Coalition conflicts looming

Mesežnikov said he does not expect representatives of the ruling coalition to argue on the agenda issues, because it has not happened so far.

“But questions related to the nominations for some important positions – either in the public administration, or in strategic companies, or some corruption cases – these things destabilised them greatly in 2007. These were the conflict situations,” Mesežnikov told The Slovak Spectator. “This government has been built on the principle of cronyism, the probability that such a situation might occur is quite high.”

Mesežnikov does not expect the balance of power within the ruling coalition to change this year.

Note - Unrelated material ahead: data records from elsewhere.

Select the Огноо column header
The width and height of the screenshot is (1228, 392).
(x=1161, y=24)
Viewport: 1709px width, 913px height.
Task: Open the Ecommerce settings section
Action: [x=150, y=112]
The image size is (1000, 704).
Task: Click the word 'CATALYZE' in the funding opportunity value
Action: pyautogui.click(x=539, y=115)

“The strong, dominant party – Smer – is prevailing, which gets it support for all of its proposals, and it even had a bit of help from ultimatums recently,” he said. “After all, it has enough strength and power to use them. And I do not expect any changes in this matter.”

Likewise, the relationships between the ruling parties won’t change, he said.

“The relationship between Smer and the Movement for a Democratic Slovakia (HZDS) is full of conflicts, while on the other hand, the relationship between Smer and the SNS is welcoming, friendly,” he said. However, “the HZDS does not have enough power and strength to play the role of a strong inner opposition within the ruling coalition.”

Opposition will stay defensive

Both Mesežnikov and Öllös agreed that major conflicts over the distribution of euro funds will crop up within the ruling coalition, and also among the opposition parties.

“This is huge money. They will all want as much of it as possible,” Öllös said.

Mesežnikov thinks that the opposition will stay on the defensive this year, although he does not consider it to be down for the count.

“I think it is nonsense, as the opposition has a relatively solid electoral potential,” he said.

The combined popularity figures for the three opposition parties come close to Smer’s numbers, he added.

“It is too little to get a majority, but it proves that rightist voters are present, and they support their parties to a certain degree,” he said. “And there is a group that could increase this potential if there is a more skilful mobilisation.”

But the internal problems of opposition parties look likely to continue this year, both analysts said. The Hungarian Coalition Party (SMK) lost the confidence of its supporters after Béla Bugár, a long-time head of the party, was replaced by Pál Csáky as the party chairman. In the Christian-Democratic Movement (KDH), a rift is deepening.

“The supporters of former interior minister Vladimír Palko (he wanted to be a chairman of KDH and to replace Pavol Hrušovský but failed) are dragging the party towards nationalism,” Öllös said. “And KDH chief Hrušovský obviously has no other agenda. This is a problem.”

“In the Slovak Democratic and Christian Union (SDKÚ), I feel an internal fatigue spreading,” Mesežnikov added.

Mesežnikov added that there is no new political party in sight that could attract voters.

“From this point of view, the political scene is stabilised,” he said.